Test-Driven Development(TDD) advocates writing the tests before writing the SUT, while evolving functionality and tests in small increments. In TDD you first define the precise behavior of the SUT using test code, and then update the SUT to match the specified behavior. While TDD has its fair share of detractors, there are many who consider it a good way to reduce defects. One big advantage of TDD is that it guarantees the code is testable.

Exercises



How

Can follow TDD

Note that TDD does not imply writing all the test cases first before writing functional code.
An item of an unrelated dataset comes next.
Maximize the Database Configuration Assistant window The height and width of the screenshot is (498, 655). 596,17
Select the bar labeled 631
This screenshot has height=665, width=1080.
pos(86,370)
Rather, proceed in small steps:

  1. Decide what behavior to implement.
  2. Write/modify a test case to test that behavior.
  3. Run the test cases and watch them fail.
  4. Implement the behavior.
  5. Run the test cases.
  6. Keep modifying the code and rerunning test cases until they all pass.
  7. Refactor code to improve quality.
  8. Repeat the cycle for each small unit of behavior that needs to be implemented.

Some TDD proponents cite the following as the three rules of TDD, that once again emphasize the need to proceed in very small steps:

  1. You are not allowed to write any production code unless it is to make a failing unit test pass.
  2. You are not allowed to write any more of a unit test than is sufficient to fail; and compilation failures are failures.
  3. You are not allowed to write any more production code than is sufficient to pass the one failing unit test.